I turned the knob swiftly. “No but about it. I shall write that note this minute, and you shall mail it home at once. That is the only right thing to do.”

“Yes.” She heaved a deep, long sigh. “I know that. I have worked it all out as an original in geometry. For instance: Given, an unselfish mother with a special ambition for her rebellious selfish daughter. Problem: to decide which one should sacrifice her own wishes. Let the mother’s desire equal this straight line, and the daughter’s inclination equal this straight line at right angles to the other. To prove——”

“See here, little girl,” I interrupted her kindly but firmly, “no wonder your mother dreads the effect of mathematical studies on your tender brain! I said farewell to geometry exactly two years and four months ago. I did the examination in final trig three times. Comprehend? Now run into your own room and get that letter written quick.

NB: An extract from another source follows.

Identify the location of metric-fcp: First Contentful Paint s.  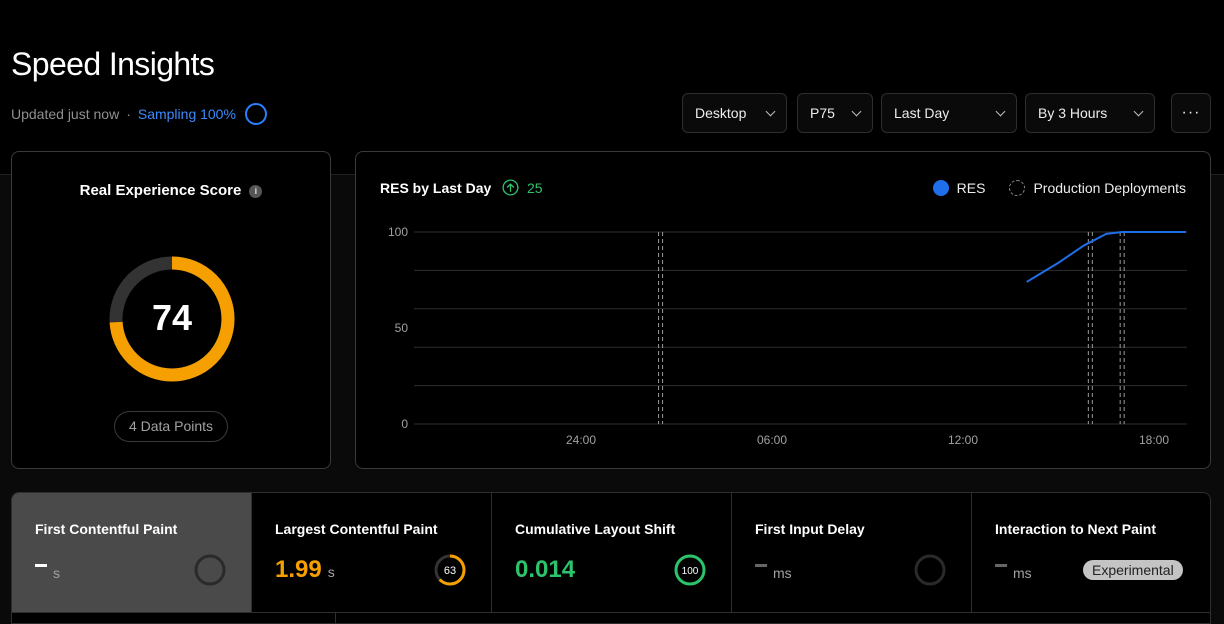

If you are very agreeable indeed, I may let you enclose the proof sheets, who knows?”

“Thank you,” she exclaimed in impulsive joy, “that will be lovely. Mother will be so pleased.” Then the vision of coming woe in exile from beloved calculations descended upon her, and she hugged the paper figures so convulsively that the sharpest, most beautiful angle of the biggest polyhedron cracked clear across from edge to edge. They were perfectly splendid clean edges, edges that even I could see had been formed by the carefully loving hands of a mathematical prodigy.